No, the surrounding property is owned by ADM and Caterpillar, and the C02 is
expected to stay within site limits.
Following the session, participants broke into two groups to discuss questions of research
needs relating to evaluating geological features at proposed GS sites. (The questions
discussed reflect the input of participants at the State Regulator's Workshop in San
Antonio in January 2007.) The general findings of the two discussion groups are
summarized below:
How do the properties of injected supercritical CO2 (e.g., buoyancy, multi-phase nature)
affect siting decisions?
Containment is a function of geology/facies changes and CO2 phase changes.
Multiple geologic barriers can overcome some buoyancy effects and provide
added safety.
Site-specific geological characterizations are necessary.
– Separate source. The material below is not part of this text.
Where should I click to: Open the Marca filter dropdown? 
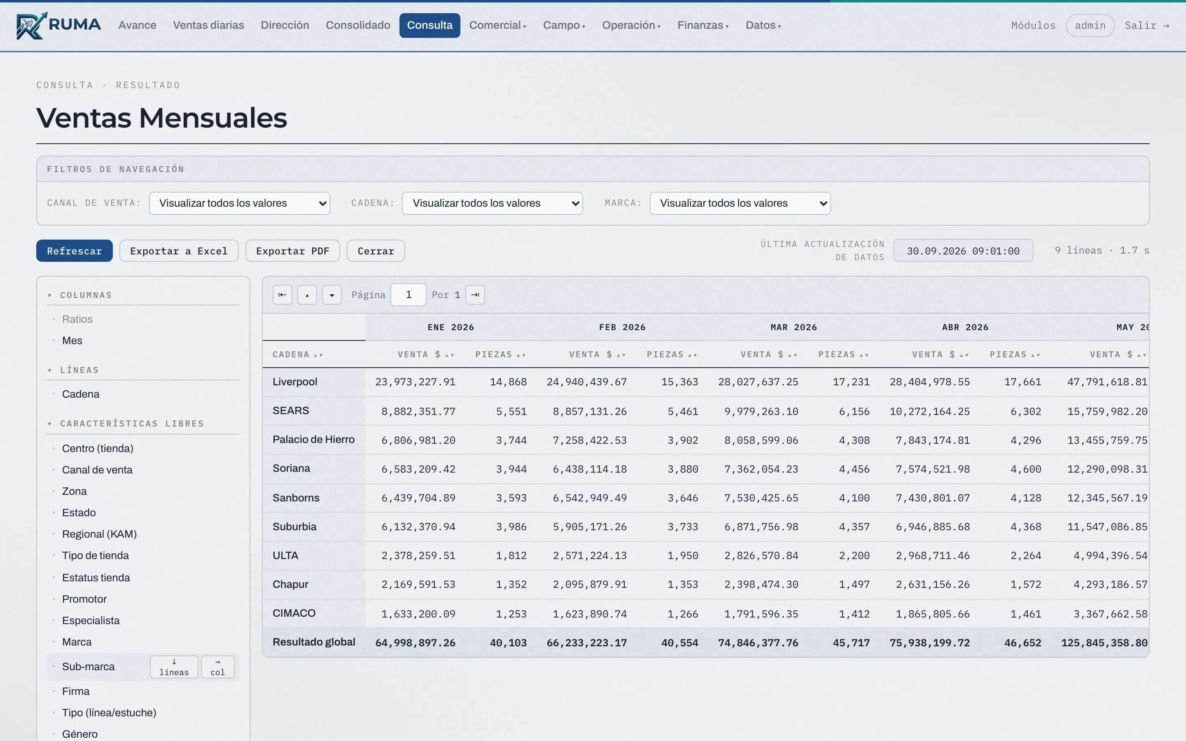pyautogui.click(x=740, y=203)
An adaptive
performance-based approach to characterization may be appropriate.
Should certain settings (e.g., significant karst regions or highly faulted terrain) generally
be considered unsuitable for CO 2 GS? If not, what mitigating factors should be
considered in siting/permitting decisions?
No areas should be excluded without knowing details of the entire geological
system (e.g., sealed paleo-karst areas could be good GS targets because of the
space in the features).
What geological data (e.g., cap rock integrity and depositional environment) are needed
to adequately characterize a site as suitable for CO2 GS? Is the site characterization
data that are typically collected for oil and gas exploration sufficient to characterize a
site as suitable for CO2 GS?
The amount of data needed depends on the complexity of the site (more
complex sites might require more data; some simpler sites may need only
limited data). Gather whatever data is needed to "prove the case" that the site
is suitable.
The characterization process needs to be iterative and flexible, and based on a
performance standard. Begin the characterization by gathering general
information (e.g., seismic and surface data); follow up with modeling and
additional tests for details and data. Literature reviews and maps are needed
as well.
A process to confirm and calibrate structural models is needed (e.g., to verify
there are enough data and that all the data are plausible).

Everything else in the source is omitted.